Six Degrees of Freedom pose estimation is a crucial task in computer vision. It consists in obtaining the parameters that identify the translation and rotation of an object with respect to a system of coordinates. This task is prominent in several fields such as: robot manipulation, autonomous driving, scene reconstruction, augmented reality as well as aerospace. Usually, the two prevailing methods used to tackle this task are: a direct regression of the object’s pose from the input image, and regression of the keypoints of an object using an input image followed by a Perspective-n-Point algorithm to obtain the correct pose of the object. These methods have shown great results in different areas, but both present some drawbacks. Usually the direct regression of a pose is done through a deep neural network which requires a lot of data to be correctly trained. Instead, the regression of key points requires costly annotation, and not many publicly available datasets provide them. In this work we propose a new method to address this task using differentiable rendering: first, we reconstruct the 3D model of an object with a differentiable rendering technique. Then, we use this information to enrich our dataset with new images and useful annotations, and regress a first estimation of the six Degrees of Freedom. Finally, we refine this coarse pose with a render-and-compare approach using differentiable rendering. We tested our method on ESA's Pose Estimation Challenge using the SPEED dataset. Our approach achieve competitive results both on the benchmark challenge and in enhancing the performance of existing state of the art algorithms.

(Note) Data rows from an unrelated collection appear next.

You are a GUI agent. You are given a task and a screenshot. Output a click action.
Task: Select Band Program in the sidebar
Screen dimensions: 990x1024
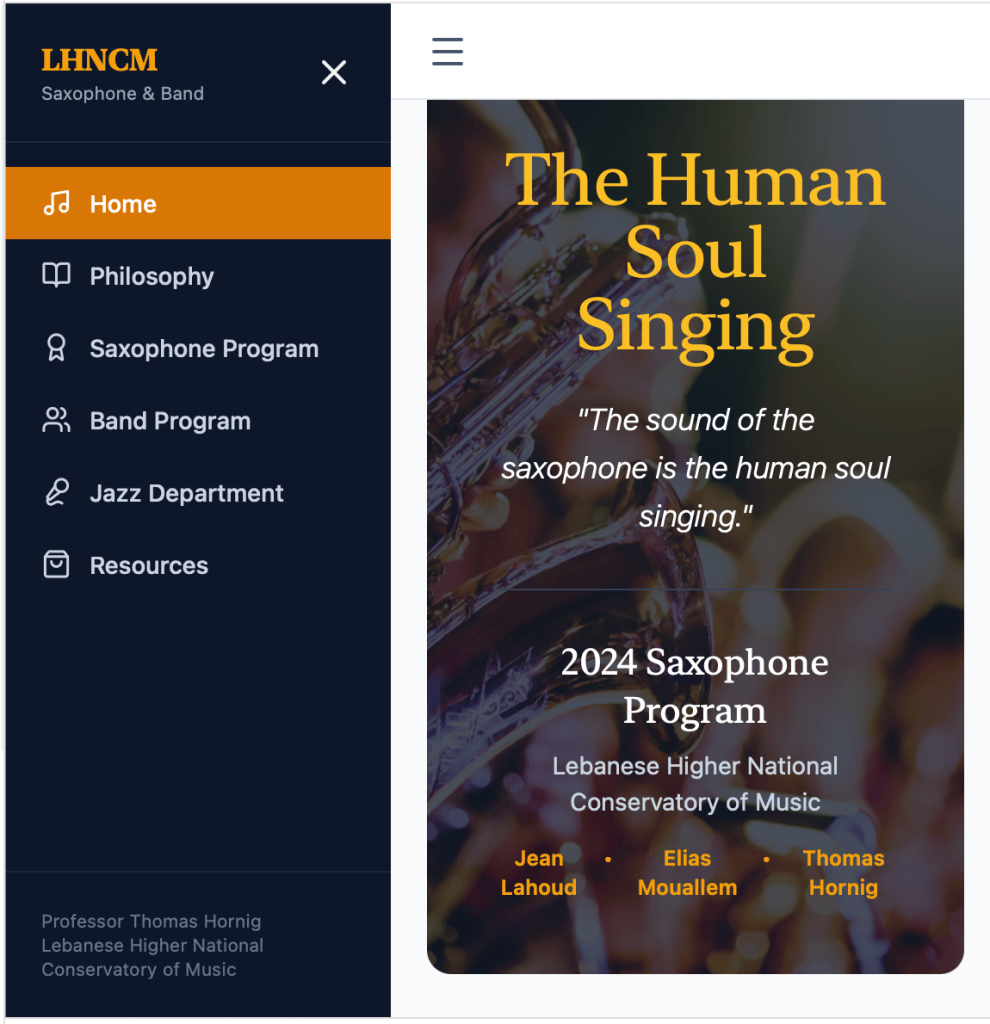(x=170, y=421)
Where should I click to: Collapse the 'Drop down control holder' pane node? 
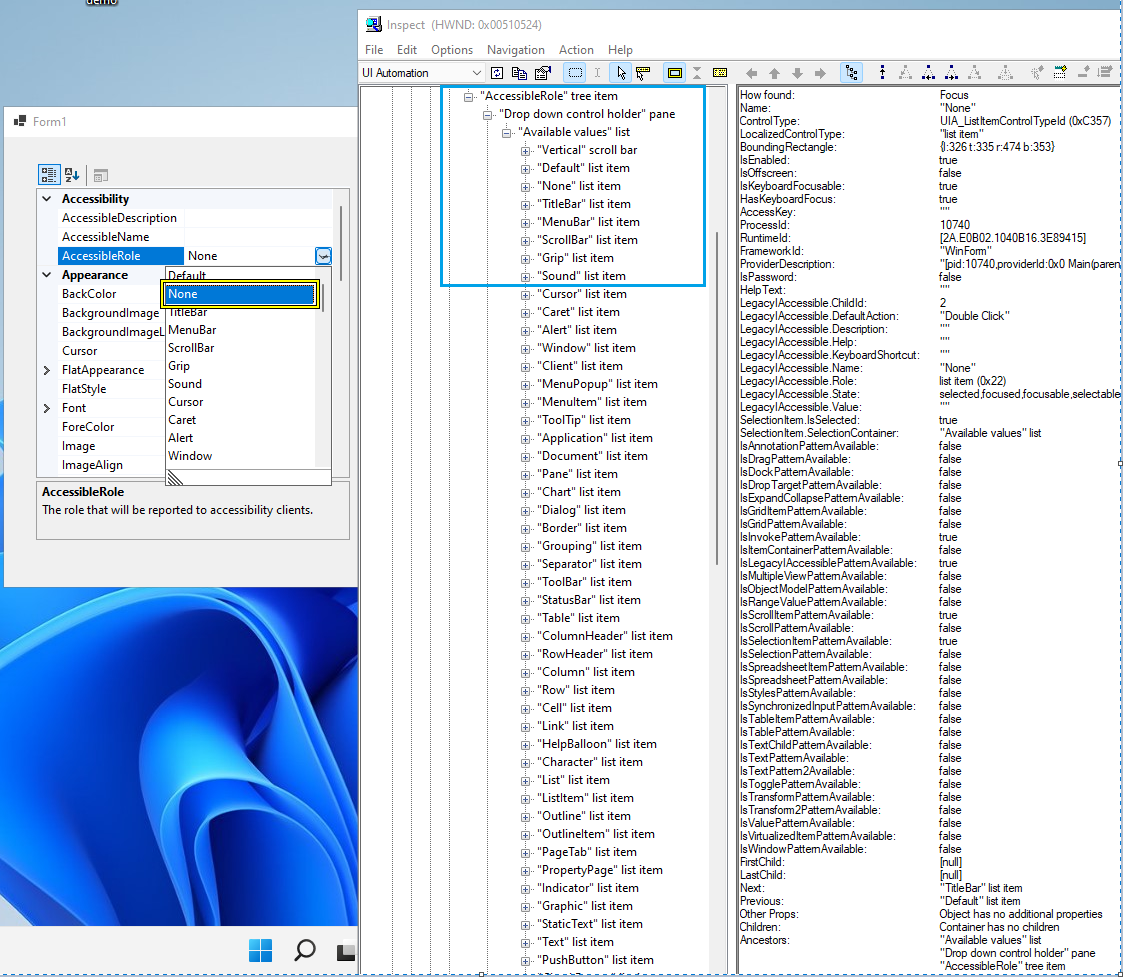(487, 113)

La stima della posizione nei sei gradi di libertà è una componente cruciale nell'ambito della Computer Vision. L'obiettivo di questa procedura è di stimare i parametri che indicano la traslazione e la rotazione di un oggetto rispetto a un sistema di coordinate. Questa procedura è fondamentale per molti ambiti, quali: manipolazione robotica, guida autonoma, ricostruzione di scene, realtà aumentata e in ambito aerospaziale. Solitamente, i due metodi classici di regressione dei sei gradi di libertà sono: regressione diretta dei parametri tramite una rete neurale a partire dall'immagine, e regressione della posizione dei punti chiave dell'oggetto rappresentato seguita dall'applicazione di un algoritmo Perspective-n-Point per ottenere i parametri di traslazione e rotazione. Questi metodi hanno dimostrato la loro efficacia in diverse aree, ma entrambi presentano alcuni svantaggi. La regressione diretta di rotazione e traslazione tramite rete neurale richiede moltissimi dati per ottenere un risultato solido. Invece, la regressione dei punti chiave dell'oggetto richiede annotazioni difficili da ottenere, non presenti quindi in molti dataset disponibili. In questo lavoro proponiamo un nuovo metodo per ottenere questi valori utilizzando un renderer differenziabile: per prima cosa ricostruiamo il modello 3D di un oggetto trammite un renderer differenziabile. Dopodiché, usiamo questo modello per arricchire il nostro dataset con nuove immagini e annotazioni, e regredire una prima stima dei sei gradi di libertà. Infine, miglioriamo questa stima con un approccio render-and-compare sfruttando un renderer differenziabile. Abbiamo testato questo metodo sulla Pose Estimation Challenge della ESA, utilizzando il dataset SPEED. Il nostro approccio ha ottenuto risultati competitivi sia nella sfida benchmark, sia nel migliorare un algoritmo esistente allo stato dell'arte.